First of all it can be computed as a sum of two integrals as

integral f(x)dx from a,b + integral g(x)dx from b,c

I got a=-6
b=3
c=19

but what does
f(x)=?
g(x)?

I'm thinking it is sqrt(x+6) and (9-x)/2 but it tell me I am getting it wrong.

Ty for your help!

To find the area between the two graphs, we need to determine the points of intersection.
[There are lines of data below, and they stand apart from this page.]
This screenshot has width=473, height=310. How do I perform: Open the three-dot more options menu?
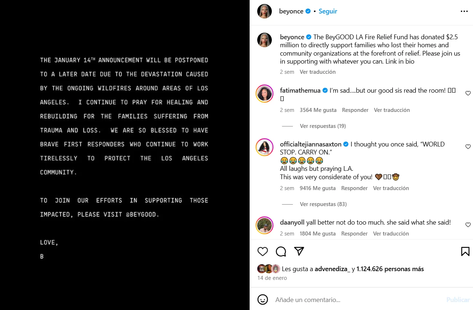[x=464, y=11]
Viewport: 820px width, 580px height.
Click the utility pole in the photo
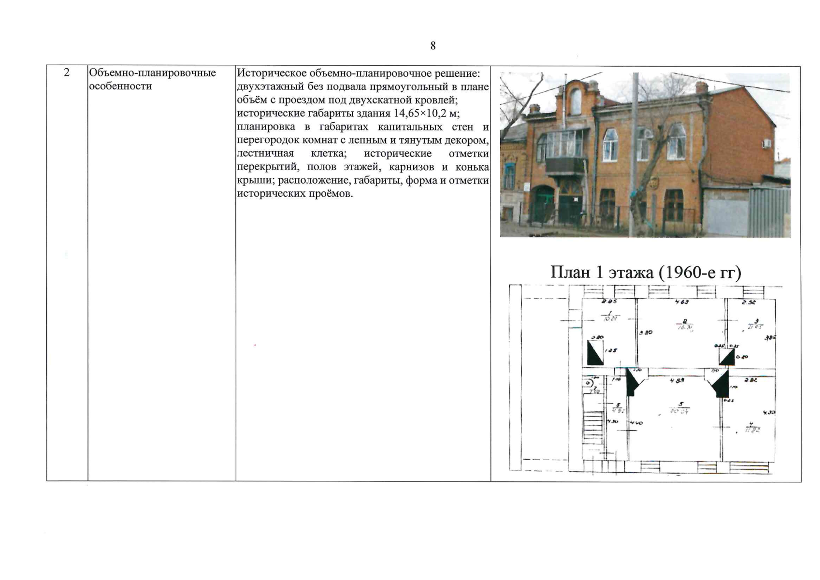click(634, 155)
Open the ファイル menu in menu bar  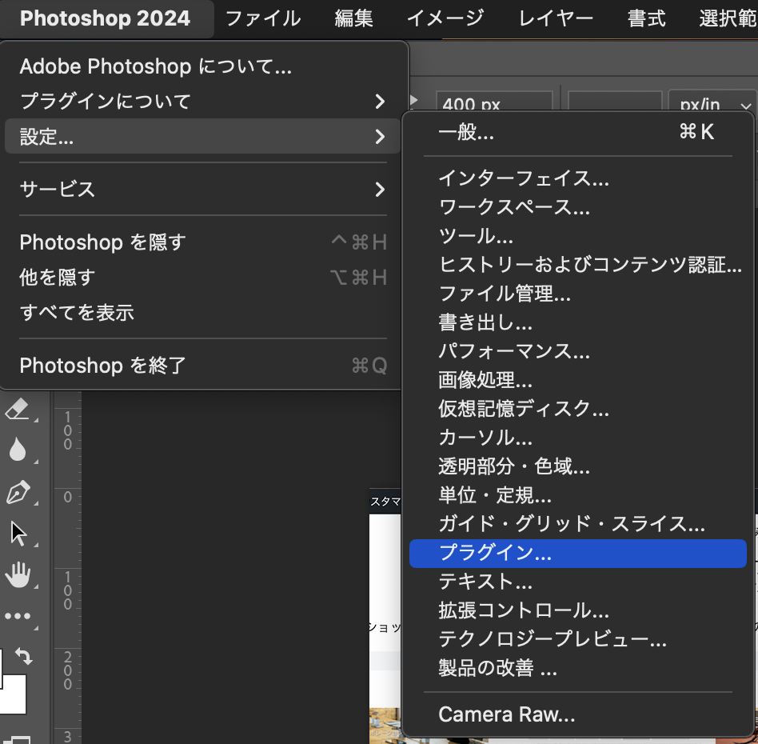click(x=262, y=18)
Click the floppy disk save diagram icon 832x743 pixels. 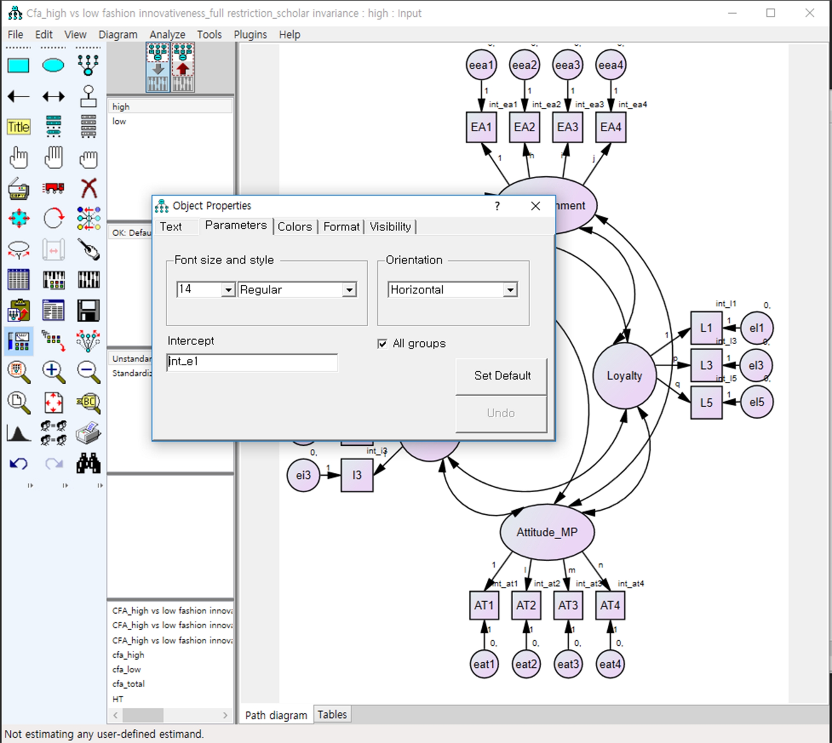89,310
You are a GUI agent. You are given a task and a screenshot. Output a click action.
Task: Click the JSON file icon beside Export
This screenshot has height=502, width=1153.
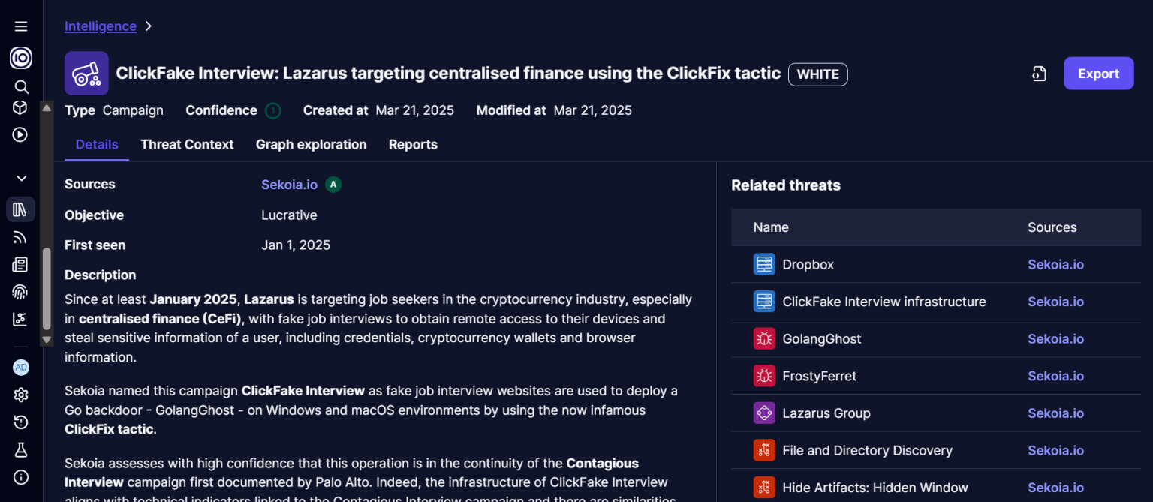coord(1039,74)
Let's solve the system of equations formed by x+2y=9 and x+6=y^2.

1. Solve for x in terms of y in the first equation:
x = 9 - 2y

2. Substitute this value of x into the second equation to get:
9 - 2y + 6 = y^2

3. Rearrange the equation to get:
y^2 + 2y - 15 = 0

4. Factor the quadratic equation:
(y + 5)(y - 3) = 0

Therefore, y = -5 or y = 3.

Now, let's find the x-values at these y-values.

For y = -5:
x = 9 - 2(-5) = 19

For y = 3:
x = 9 - 2(3) = 3

So, the points of intersection are (19, -5) and (3, 3).

Now, let's determine the functions f(x) and g(x) to set up the integrals.

1. f(x) corresponds to the graph x+2y=9. Rearrange the equation to solve for y:
y = (9 - x)/2

2. g(x) corresponds to the graph x+6=y^2. Take the square root of both sides:
y = sqrt(x+6)

Therefore, f(x) = (9 - x)/2 and g(x) = sqrt(x+6).

To find the area between the graphs, integrate f(x) and g(x) with respect to x between suitable x-values.

∫[a,b]f(x)dx + ∫[b,c]g(x)dx

In this case, you have correctly determined the x-values:
a = 3
b = 19

However, there seems to be a mistake in your functions f(x) and g(x).

Instead, the correct functions for this problem are:

f(x) = sqrt(x+6) and g(x) = (9 - x)/2

So, to compute the area, you need to evaluate the following integral:

∫[3,19]sqrt(x+6)dx + ∫[19,c](9 - x)/2 dx

Evaluate these integrals individually and calculate their sum.

You appear to have found their intersection correct as

(3,3) and (19,-5)

USING VERTICAL SLICES:
y^2 = x+6
so y = ± √(x+6) = ± (x+6)^(1/2)

so for the part from -6 to 3
height = (x+6)^ - ( -(x+6)^(1/2)
= 2(x+6)^(1/2)
integral of that is (4/3)(x+6)^(3/2)
area of part 1
= (4/3)(9)^(3/2) - (0)
= 36
2nd part of the region:
heigh = (1/2)(9-x) - (-(x+6)^(1/2) )
= (1/2)( (9-x) + (x+6)^(1/2) )
integral of that is
(1/2) ( 9x - x^2/2 + (2/3)(x+6)^(3/2) )
evaluated from 3 to 19
= (1/2) [ 171 - 361/2 + (2/3)(125) - (27 - 9/2 + (2/3)(27) ]
= 50/3

better check my arithmetic, I was too lazy to write it out first.
So the area of the enclosed region using vertical slices = 36 + 50/3 = 158/3

USING HORIZONTAL SLICES:
width of a slice = 9-2y - (y^2 - 6)
= 15 - 2y - y^2
Area = ∫(15-2y-y^2) dy from -5 to 3
= [15y - y^2 - y^3/3] from -5 yo 3
= 45 - 9 - 27/3 - (-75 - 25 + 125/3)
= 256/3

ARGGG!! , error somewhere , sorry, perhaps you can spot it .